Some of our clients want to reconnect with family through volunteering – working together on a Habitat house, sorting food in a local food bank, or becoming involved in an organization to support local schools.

Others have started family foundations and have made the commitment to know and participate in family members’ charitable organizations of choice. In doing so, the family bonds are strengthened and the executive comes to know new community members and leaders, making friends with like interests. These relationships are vital to fulfillment and a renewed sense of purpose and belonging.
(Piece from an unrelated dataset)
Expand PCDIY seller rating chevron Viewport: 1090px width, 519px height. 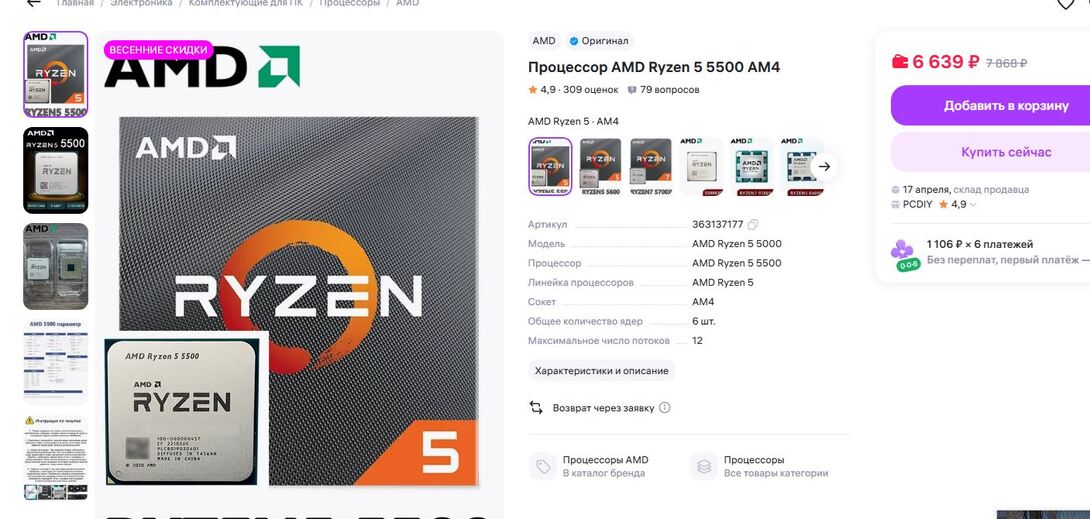pos(973,205)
A study from Harvard Health Publications suggests helping others inspires happiness; those who gave back are 16% more likely to report feelings of happiness.

Those who use their passion and experience to engage in Executive Advising find another benefit to be a stronger candidacy for corporate board placement. Following interests and sitting on a not-for-profit board of directors or consulting to such a board are both proven ways to increase one’s network and board experience, becoming a stronger candidate for placement on a corporate board of directors.

The ROI for the not-for-profits who recognize the value of Executive Advising is notable as well. It can mean a refocused public relations campaign for a major fundraiser, a well-articulated strategy to roll out a new service, a new board member with a unique sphere of influence, or a focused CEO who has experienced the support of a wise mentor. The not-for-profits invest time and resources to identify, quantify, and communicate needs to us and then provide the follow through for the mentorship, the project or the board placement. Moreover, the well-placed Executive Advisor paves the way for other executives to engage in their areas of expertise and passion with our partners and inspires others who witness the positive ROI.

At MyNextSeason, we are not only hoping that our clients live longer and happier lives, we seek to increase that probability by facilitating their engagement with the community and not-for-profits so they realize the life and health benefits of giving back. And for the not-for-profits with which we collaborate? They will be much stronger as a result of their engagement with our clients.

Why do we feel so good when we volunteer? Why is the ROI so strong? Because both our lives and our communities depend on it.

With over twenty years of experience leading and serving not-for-profit organizations internationally, Debbie Dellinger now oversees MyNextSeason’s philanthropic partnerships. Debbie connects experienced executives with vital not-for-profit causes as a part of the executive’s transition from a corporate career ordered around productivity to a next season anchored in purpose.